AVAILABLE RECORDS:

=====

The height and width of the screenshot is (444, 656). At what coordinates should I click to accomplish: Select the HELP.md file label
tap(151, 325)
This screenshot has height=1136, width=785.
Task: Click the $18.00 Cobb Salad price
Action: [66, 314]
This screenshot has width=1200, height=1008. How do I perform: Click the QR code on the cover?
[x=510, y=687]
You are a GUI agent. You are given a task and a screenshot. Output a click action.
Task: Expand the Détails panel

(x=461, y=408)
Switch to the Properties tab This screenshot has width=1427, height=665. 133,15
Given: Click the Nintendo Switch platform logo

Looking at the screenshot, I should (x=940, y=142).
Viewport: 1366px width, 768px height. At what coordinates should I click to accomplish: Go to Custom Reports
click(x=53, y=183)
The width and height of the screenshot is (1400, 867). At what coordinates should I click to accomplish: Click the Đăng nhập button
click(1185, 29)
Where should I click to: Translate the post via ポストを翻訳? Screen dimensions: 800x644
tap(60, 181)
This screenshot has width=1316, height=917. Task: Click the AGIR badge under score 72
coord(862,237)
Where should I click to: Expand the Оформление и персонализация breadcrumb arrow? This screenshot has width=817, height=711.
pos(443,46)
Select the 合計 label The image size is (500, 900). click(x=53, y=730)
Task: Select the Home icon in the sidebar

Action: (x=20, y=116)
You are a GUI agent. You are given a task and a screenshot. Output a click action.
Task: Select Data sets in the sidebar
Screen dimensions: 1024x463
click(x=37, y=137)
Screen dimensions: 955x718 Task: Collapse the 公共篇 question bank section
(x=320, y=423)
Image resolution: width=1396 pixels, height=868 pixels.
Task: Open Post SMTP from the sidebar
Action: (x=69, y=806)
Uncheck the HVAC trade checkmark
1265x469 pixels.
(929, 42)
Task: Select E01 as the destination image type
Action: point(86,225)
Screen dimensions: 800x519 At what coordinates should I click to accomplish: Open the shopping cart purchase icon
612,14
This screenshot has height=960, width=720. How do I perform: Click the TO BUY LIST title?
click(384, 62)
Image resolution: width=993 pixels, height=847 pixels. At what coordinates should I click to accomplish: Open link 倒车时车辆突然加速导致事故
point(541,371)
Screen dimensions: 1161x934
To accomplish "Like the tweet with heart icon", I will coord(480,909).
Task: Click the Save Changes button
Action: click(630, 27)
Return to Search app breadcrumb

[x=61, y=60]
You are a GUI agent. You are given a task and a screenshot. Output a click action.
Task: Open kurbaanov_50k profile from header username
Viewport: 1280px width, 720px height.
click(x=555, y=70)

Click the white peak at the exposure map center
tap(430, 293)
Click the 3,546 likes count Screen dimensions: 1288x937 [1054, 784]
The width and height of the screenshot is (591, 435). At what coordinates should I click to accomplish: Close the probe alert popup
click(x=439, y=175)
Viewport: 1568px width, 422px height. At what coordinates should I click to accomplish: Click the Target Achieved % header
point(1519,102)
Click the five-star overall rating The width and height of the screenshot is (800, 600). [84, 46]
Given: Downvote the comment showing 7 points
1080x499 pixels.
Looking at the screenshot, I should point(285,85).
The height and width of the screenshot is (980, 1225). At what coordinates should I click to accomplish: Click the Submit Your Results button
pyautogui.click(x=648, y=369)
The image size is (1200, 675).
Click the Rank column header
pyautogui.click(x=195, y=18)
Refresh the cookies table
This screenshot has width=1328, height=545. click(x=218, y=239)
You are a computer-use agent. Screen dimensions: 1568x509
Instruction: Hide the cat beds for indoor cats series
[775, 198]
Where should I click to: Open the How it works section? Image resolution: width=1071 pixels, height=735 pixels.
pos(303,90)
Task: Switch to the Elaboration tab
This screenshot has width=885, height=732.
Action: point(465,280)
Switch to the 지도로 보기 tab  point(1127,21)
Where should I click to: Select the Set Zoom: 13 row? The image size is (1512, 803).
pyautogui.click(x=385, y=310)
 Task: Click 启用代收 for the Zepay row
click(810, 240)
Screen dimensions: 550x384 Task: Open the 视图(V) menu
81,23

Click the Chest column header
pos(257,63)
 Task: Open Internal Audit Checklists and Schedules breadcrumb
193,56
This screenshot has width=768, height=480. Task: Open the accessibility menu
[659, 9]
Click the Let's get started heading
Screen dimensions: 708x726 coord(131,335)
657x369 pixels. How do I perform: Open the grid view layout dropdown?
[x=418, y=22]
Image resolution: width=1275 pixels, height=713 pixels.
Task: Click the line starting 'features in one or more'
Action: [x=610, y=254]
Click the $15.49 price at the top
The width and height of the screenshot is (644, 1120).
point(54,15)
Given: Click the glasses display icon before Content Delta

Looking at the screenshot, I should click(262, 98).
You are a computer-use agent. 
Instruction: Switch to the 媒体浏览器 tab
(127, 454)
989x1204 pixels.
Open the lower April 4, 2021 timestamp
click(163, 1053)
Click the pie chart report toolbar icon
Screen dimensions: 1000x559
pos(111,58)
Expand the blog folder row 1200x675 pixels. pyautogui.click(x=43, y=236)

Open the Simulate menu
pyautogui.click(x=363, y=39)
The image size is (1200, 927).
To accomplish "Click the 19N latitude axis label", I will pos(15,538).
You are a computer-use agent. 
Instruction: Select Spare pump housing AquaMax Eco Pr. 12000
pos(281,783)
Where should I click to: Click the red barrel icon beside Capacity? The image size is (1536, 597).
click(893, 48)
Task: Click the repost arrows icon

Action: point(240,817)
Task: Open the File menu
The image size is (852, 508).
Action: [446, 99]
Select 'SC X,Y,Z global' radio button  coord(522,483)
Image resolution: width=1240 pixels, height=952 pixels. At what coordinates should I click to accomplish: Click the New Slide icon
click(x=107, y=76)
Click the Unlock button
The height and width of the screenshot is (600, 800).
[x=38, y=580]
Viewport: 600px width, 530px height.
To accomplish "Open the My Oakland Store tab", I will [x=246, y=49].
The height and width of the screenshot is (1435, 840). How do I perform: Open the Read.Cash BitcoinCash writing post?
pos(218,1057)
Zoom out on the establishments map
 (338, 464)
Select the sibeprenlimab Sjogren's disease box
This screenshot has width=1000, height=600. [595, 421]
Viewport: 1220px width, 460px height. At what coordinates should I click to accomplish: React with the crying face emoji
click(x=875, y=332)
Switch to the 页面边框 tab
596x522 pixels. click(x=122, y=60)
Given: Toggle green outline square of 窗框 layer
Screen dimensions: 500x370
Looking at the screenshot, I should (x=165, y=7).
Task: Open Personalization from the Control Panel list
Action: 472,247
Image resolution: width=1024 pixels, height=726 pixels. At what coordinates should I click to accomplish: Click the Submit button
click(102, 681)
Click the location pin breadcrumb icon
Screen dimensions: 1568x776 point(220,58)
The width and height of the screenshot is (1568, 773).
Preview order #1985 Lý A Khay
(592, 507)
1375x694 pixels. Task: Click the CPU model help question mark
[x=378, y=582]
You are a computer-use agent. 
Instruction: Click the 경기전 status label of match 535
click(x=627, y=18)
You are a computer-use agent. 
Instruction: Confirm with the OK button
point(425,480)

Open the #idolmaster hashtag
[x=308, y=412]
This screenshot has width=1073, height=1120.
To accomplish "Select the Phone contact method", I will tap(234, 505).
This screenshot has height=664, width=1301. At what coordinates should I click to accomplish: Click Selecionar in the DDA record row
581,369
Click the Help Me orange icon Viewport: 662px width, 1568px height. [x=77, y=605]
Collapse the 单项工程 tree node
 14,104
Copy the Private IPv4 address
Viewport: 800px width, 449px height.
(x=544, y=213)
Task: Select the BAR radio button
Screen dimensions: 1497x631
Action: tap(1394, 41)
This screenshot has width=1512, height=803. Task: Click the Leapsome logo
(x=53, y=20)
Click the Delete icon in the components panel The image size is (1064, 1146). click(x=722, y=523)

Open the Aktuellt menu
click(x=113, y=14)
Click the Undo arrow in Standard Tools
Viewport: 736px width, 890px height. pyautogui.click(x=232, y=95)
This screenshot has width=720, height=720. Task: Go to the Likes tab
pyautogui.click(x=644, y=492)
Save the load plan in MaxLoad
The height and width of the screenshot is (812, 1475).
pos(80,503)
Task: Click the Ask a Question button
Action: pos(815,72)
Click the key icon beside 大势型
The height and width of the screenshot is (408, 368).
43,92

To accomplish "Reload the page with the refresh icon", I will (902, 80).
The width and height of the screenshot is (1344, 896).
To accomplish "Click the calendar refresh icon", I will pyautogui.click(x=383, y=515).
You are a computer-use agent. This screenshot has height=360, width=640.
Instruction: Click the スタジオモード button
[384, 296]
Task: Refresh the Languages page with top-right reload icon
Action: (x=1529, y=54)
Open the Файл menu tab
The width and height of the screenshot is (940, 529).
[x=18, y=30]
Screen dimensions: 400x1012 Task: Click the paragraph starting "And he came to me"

=====

WHAT IS REQUIRED: Please copy the lines in the records above between the one holding "This screenshot has height=664, width=1301." and the one holding "Click the Help", inclusive, exactly and with no other line.

EXERCISE RESULT:
This screenshot has height=664, width=1301. At what coordinates should I click to accomplish: Click Selecionar in the DDA record row
581,369
Click the Help Me orange icon Viewport: 662px width, 1568px height. [x=77, y=605]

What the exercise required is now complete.